Snooki from MTV's Jersey Shore and Jessica Stam at the Louis Vuitton Fall 2010 show



Having been extremely pale my whole life, I've experienced my  "fair" share of alienation and teasing in grade school. Even today, I can't go in public without people staring at my ghostly white legs. Yet, strangely enough, I've never felt the urge to join a tanning salon or lay out in my backyard. I think people should embrace what they have (naturally) and look to role-models who do the same. I love reading French Vogue and Nylon and seeing the cover girls rocking their porcelain complexions, some of them. Most models featured in any fashion magazines today are imperfect or, dare I say, even strange looking. Pale skin, crooked teeth, gap-toothed; It's what makes them so interesting and beautiful.

(Left to Right) Fair actresses Anne Hathaway, Julianne Moore, Rachel Weisz

                      

So for those of you who share my plight, remember that you're beautiful the way you are, tan or not. Pale skin is glamorous and healthy; it's okay to be different. And being true to yourself? It's fabulous and always in vogue. 


xox
Jessica

September 15, 2010

marc by marc jacobs spring 2011

It's never a good idea to eat highly-caloric chips and dip while you watch a fashion show. First of all, you get distracted and spill. Second, you see perfect-legged models rocking hot pants. Yes, it's a '70s kind of summer on the horizon for everyone's favorite budget-friendly line, Marc by Marc Jacobs.
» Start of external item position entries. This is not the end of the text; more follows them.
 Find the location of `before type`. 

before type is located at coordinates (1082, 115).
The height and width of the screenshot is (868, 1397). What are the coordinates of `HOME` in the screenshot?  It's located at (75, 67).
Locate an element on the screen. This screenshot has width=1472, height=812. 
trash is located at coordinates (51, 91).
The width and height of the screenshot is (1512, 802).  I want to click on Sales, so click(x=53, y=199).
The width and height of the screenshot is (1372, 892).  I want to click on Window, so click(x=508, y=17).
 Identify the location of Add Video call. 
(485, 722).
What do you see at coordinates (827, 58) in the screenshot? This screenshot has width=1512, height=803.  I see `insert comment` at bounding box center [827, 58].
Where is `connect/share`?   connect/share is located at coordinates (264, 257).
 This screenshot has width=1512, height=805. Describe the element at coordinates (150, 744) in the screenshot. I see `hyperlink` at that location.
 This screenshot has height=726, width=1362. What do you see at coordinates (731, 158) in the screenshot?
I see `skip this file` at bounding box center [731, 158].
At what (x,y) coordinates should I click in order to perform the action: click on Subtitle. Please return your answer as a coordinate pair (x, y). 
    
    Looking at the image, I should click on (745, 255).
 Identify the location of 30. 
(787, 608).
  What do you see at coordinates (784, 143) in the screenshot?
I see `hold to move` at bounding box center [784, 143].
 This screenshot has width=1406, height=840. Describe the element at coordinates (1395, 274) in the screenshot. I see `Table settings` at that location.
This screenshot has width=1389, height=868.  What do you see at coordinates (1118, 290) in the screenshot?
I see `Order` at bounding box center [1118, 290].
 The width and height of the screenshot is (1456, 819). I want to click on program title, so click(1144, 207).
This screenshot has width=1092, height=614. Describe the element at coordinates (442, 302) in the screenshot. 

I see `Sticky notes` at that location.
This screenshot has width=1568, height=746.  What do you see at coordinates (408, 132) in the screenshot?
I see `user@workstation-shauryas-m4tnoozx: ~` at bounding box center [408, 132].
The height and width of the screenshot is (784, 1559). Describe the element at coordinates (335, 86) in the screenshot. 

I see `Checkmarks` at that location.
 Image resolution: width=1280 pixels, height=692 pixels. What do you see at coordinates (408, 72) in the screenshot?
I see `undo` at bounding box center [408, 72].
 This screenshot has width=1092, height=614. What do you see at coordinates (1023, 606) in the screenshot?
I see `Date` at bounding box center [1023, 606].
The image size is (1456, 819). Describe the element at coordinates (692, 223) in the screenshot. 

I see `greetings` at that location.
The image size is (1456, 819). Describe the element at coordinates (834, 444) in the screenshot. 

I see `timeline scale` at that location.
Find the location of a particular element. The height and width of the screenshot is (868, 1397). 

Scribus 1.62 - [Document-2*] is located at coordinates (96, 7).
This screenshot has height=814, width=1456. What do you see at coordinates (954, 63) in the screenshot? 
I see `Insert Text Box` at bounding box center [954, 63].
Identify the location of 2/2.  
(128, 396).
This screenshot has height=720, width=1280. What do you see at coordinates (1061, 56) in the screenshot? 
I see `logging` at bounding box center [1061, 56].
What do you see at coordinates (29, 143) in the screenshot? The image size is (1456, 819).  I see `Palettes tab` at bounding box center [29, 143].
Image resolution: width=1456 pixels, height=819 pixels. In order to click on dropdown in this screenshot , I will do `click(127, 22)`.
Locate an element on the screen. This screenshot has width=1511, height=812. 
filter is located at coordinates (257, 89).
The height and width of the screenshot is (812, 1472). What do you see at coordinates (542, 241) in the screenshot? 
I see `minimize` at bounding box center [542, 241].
The bucket-hat clad models and flashes of persimmon was a youthful contrast to his dramatic sister show the night before. A hip, upbeat dance track had his models (namely Karlie Kloss) dance-walking down the runway, all side pony-tail bounce and flounce of bright striped skirts. Not unlike his original namesake label, orange was all over for this season. The models wore it brightly and boldly on their lips, and the accessories were stark against gray backdrops of skirts and tops. And luckily, the gray and orange combo is not exclusive to just spring and summer. It reminds one of fall leaves and pumpkins, too, not just of eating a dreamsicle on a hot summer day.























For those of us who got a little too zealous with the romper trends of last summer (myself included), you invested wisely. Marc keeps this trend alive by showing some pant-onesies along with some breton stripe tops to keep things classic. 

Just when fashion week starts to get a little too serious and posh at time, Marc Jacobs breaks up the banality in a single show. Watching a Marc by Marc Jacobs show is like going back to your childhood when you weren't afraid to be daring with your clothes and dance down a runway.


xox
Jessica


edited by me on my picnik.com account

September 14, 2010

marc jacobs spring 2011

After having been sick all day, not even that could keep me from watching my favorite designer's spring debut. I dragged myself out of bed to visit the live link to Marc's website sent to my e-mail. It was an invitation, and I'd be rude not to attend. In my delirious state, I had convinced myself that Marc himself had invited me and me alone to watch the show. I still like to believe this is true.
























And just like that, I was cured. Vivaldi's "Summer" raced with dramatic violins over the speakers to announce Marc's spring 2011 collection. As several models at a time came out of what appeared to be a circular cave in the middle of the runway, it was clear that shades of orange, mustard, fuschia, gold, and plum were the dominant hues. The models also donned oversized sunglasses and floppy hats complete with giant floral corsages which were very reminiscent of the plastic flowers atop the Lola perfume bottle. In typical Marc fashion, it was very '70s-inspired. The girls looked a great deal like Jodie Foster's character in Taxi Driver with the frizzy hair, kohl eyeliner, short-shorts, wide-leg pants, and platform shoes.  As per usual, Marc gives us little kid-pre-Christmas-giddiness for the next season.